Images emerging in recent weeks from New York City and Detroit, of body bags in hospitals lining hallways and stacked in refrigerated trucks, evoke a modern version of what Vaughan saw.
But at the same time, Markel hears the calls, and even protests, for Michigan and other states to reopen now that the numbers of cases and deaths appear to be starting to level off, or even falling.
Those making an economic case for reopening businesses, schools and public places right now are also echoing the sentiments seen in the popular media of 1918 and 1919, Markel notes.
But he does see that some in the business community today are looking at another important lesson of the hundred-year-old pandemic: Those cities that kept their citizens out of public spaces longer fared better economically in the long run.
Differences between then and now
The biggest difference between dealing with a pandemic in 1918 and dealing with one now? Without a doubt, it’s the power of modern medical science to make much more rapid progress than the World War I generation could ever have imagined. That speed, though, may also make people more impatient for answers.
Another difference: the power of modern medicine to keep many people alive with cancer, heart disease, lung disease and other conditions who would surely have already been dead if they’d developed those conditions in 1918. But now, they’re facing the highest risk of dying if they catch the virus.
Markel also points to another difference made possible by technology: the fact that many people – but certainly not all – can continue to do some of their work from home. And that government agencies can get information about relief measures for individuals and businesses out rapidly and without requiring in-person contact.
But for all these reasons, enduring the current hardship, and working to ensure that those most affected get support, is that much more important.

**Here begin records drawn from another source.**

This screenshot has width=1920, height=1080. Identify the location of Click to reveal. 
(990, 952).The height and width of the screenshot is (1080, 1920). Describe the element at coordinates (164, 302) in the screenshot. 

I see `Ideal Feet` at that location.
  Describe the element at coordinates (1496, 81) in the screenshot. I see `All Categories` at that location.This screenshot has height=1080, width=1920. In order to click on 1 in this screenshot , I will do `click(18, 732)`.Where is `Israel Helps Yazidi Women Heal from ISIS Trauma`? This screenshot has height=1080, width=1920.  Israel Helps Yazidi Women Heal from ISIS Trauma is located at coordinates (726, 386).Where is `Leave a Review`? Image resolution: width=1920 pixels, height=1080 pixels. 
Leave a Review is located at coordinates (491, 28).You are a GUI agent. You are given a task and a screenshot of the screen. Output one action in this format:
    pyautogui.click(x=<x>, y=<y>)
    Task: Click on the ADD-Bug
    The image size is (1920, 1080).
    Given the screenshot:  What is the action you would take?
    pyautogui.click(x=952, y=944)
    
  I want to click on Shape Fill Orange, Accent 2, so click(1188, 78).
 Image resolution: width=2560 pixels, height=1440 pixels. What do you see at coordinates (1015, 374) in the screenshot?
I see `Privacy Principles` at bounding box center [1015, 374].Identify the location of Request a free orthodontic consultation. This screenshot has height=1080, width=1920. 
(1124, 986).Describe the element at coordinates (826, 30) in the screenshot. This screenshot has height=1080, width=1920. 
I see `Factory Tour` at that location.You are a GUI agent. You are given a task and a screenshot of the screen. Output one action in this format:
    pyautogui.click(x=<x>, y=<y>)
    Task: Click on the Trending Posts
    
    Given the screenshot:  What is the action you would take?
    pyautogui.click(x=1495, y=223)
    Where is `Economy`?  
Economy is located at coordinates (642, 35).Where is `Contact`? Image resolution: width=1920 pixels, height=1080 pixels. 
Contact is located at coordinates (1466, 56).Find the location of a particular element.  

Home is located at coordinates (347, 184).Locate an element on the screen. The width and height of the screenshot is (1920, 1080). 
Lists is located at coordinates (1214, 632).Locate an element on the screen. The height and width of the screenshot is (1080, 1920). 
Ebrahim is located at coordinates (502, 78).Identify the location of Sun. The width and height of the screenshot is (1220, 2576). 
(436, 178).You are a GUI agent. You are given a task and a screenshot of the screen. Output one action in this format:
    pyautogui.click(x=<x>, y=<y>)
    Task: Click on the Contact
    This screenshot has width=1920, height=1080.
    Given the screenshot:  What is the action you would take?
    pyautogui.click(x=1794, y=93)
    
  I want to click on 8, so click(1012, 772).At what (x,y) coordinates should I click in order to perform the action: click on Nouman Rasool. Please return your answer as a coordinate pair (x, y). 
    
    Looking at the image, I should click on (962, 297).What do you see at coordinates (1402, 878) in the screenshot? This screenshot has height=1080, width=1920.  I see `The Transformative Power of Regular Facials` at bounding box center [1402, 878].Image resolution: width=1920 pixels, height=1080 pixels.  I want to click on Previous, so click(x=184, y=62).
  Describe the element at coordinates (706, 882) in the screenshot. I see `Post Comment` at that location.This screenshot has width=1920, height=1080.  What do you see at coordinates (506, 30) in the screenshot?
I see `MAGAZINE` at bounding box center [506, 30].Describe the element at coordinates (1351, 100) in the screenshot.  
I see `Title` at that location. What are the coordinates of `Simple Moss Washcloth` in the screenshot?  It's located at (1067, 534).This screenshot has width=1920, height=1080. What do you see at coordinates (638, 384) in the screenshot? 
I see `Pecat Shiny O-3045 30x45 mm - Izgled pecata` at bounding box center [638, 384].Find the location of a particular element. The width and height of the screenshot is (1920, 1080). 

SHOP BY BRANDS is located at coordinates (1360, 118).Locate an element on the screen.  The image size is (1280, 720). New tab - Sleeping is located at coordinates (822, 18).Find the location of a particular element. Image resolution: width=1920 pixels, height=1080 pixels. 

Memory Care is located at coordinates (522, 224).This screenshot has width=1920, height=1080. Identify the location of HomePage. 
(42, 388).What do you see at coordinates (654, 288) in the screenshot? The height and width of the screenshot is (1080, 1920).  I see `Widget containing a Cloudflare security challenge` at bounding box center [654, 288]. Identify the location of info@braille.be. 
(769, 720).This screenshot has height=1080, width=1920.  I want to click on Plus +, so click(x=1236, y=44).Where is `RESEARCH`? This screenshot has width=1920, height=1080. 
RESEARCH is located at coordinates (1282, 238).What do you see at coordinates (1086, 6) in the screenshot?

“If we don’t listen to the experts in infectious disease, epidemiology and pandemic preparedness, and follow their lead, we will all be contributing to the spread of this virus,” says Markel. “As a historical epidemiologist, I really don’t want to see my research play out before my eyes.”
Returning to “normal”
So when will it be safe to loosen restrictions? We will need to be much further down the far side of the curve that we’ve just spent so much time flattening, he says.
The epidemic curve of known cases in every city, state and nation has a ‘turning point’, or what Markel calls an “inflection point”, on the way up from where the virus circulated among so many that it’s no longer possible to contain its spread.
And on the other side of the peak, there will eventually be a de-inflection point, when cases stop piling up and the epidemic quiets itself down.
It’s not possible to exactly pinpoint the downward inflection point, especially in the absence of broad testing, he cautions.
But the ability to test everyone with symptoms, and then to perform “contact tracing” by identifying and monitoring everyone they came in contact with just before they got sick, will be vital to the process of returning to normal. So will a cautious approach for people with underlying conditions and other factors that put them at higher risk. And of course, development of effective treatments and vaccines.
“If you ask me, I will always err on the side of the public’s health,” he says. “And I think that’s true for any of us who are on or near the front lines of this pandemic, and seeing the horrifying carnage it’s causing because we don’t yet have an effective treatment or vaccine. We need to stay the course, prevent more deaths and buy more time. We are better off safe than sorry.”